With this one might think that the plan was abandoned. Not so. The majority still felt that something had to be done on purely humanitarian grounds, and that the plan was the best option they could think of. As one put it, saving thousands of people was more important than the question of principle. It was not about contributing to injustice, but preventing and mitigating that which was coming from outside. And in addition, since the Jews’ most prominent leaders agreed, one need not consider whether assistance would be detrimental or beneficial. (Clearly the state secretaries took the support of the Jewish leaders for granted. It was only after the war that argument erupted as to what was actually said at the crucial meeting between the leaders and Svenningsen.)
At this point Wilcke declared that he would resign if the majority advanced the internment proposal.

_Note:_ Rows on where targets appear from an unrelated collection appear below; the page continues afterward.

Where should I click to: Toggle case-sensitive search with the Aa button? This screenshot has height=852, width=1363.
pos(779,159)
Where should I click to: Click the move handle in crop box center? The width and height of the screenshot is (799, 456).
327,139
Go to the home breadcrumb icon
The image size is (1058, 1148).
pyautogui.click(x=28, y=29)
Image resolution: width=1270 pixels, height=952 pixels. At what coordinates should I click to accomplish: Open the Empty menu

Immediately this notion was forcefully rejected by his colleagues: None of the permanent secretaries could act individually. They had to remain united. It was all for one and one for all. No one could make the case for an individual decision. It would paralyze the administration and open the country to dark forces. It was now clear that the permanent secretaries would not resign collectively. The majority also opposed involving the politicians. This was not a political step, but an act of compassion. No one other than the permanent secretaries could take responsibility. Politicians could not or would not cover them. They were left to make the awful decision on their own.

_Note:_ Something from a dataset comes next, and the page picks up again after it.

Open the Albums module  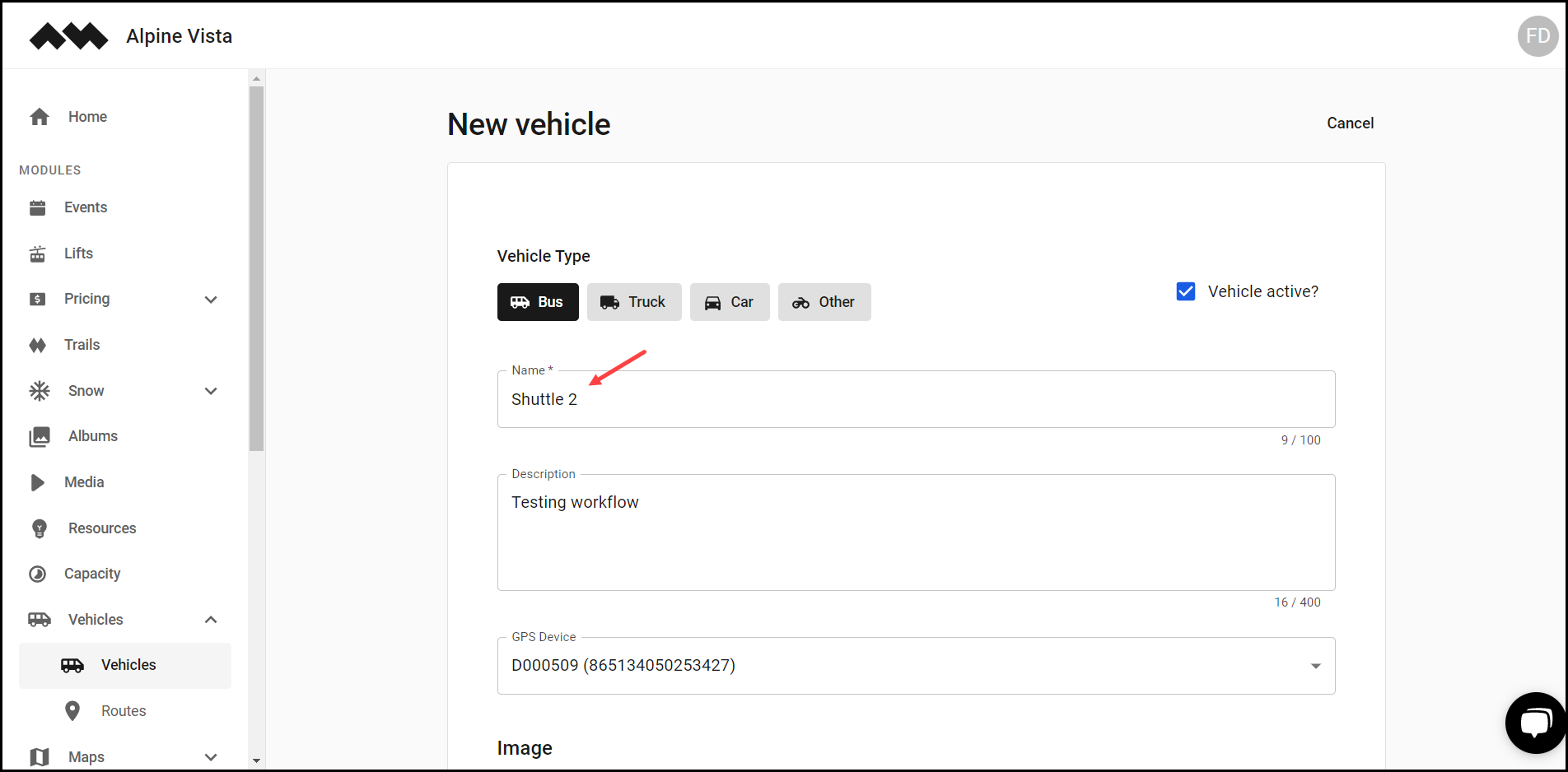point(38,435)
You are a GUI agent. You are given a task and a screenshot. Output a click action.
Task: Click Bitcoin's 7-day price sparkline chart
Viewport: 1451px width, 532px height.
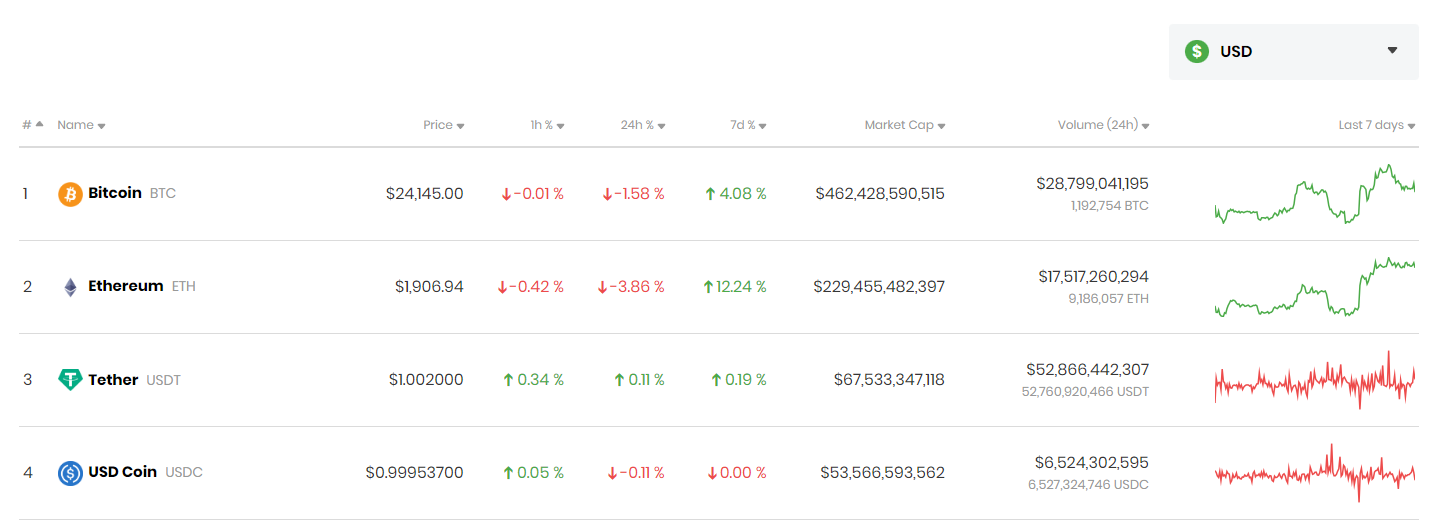point(1315,194)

Late in the day, when Svenningsen had already left the meeting, Andreas Møller of the prime minister’s office attempted to sum up a conclusion: Svenningsen should seek ou
t the envoys from Sweden and Finland to learn where they stood. He also must sound out the views of politicians “without binding effect.” Behind these concrete decisions was an unspoken understanding that the permanent secretaries, if deportation became an imminent fact, would intervene for Danish detention as a last resort. The country was en route to a domestic plan for the internment of the Danish Jews.2
While the permanent secretaries struggled to reach a common position, Gunnar Larsen, the former minister of public works, went to see Prime Minister Scavenius at his home. The two ministers, who were part of the government that had handed in its resignation but had not had it accepted, explored the possibility of getting a new Danish government up and running as they both felt this would be the only tenable solution to the government crisis that had prevailed since the end of August. But according to Larsen’s records the same day, Scavenius now took a skeptical view: “It was getting late, and as developments unfolded, the Germans moved farther and farther, so that the way back was increasingly difficult, especially if now the Jewish question also was effectively messed up, the way back would no longer be open.”
Scavenius’s assessment is interesting because it reflects not only the understanding that a new Danish government could not uphold the protection of the Jews, but also the perception that a German action against the Jews would definitely make future cooperation at the political level impossible. From one of his former collaborators later that day Larsen got a full report on the dramatic negotiations among the permanent secretaries: “The meeting had been quite moving, and some of the permanent secretaries, among them apparently Jespersen and one or two others, stated that if such a thing happened, they would resign. The majority, however, had gone against this idea, as they were aware that it would only create further chaos, and it was felt that that ought not to happen.”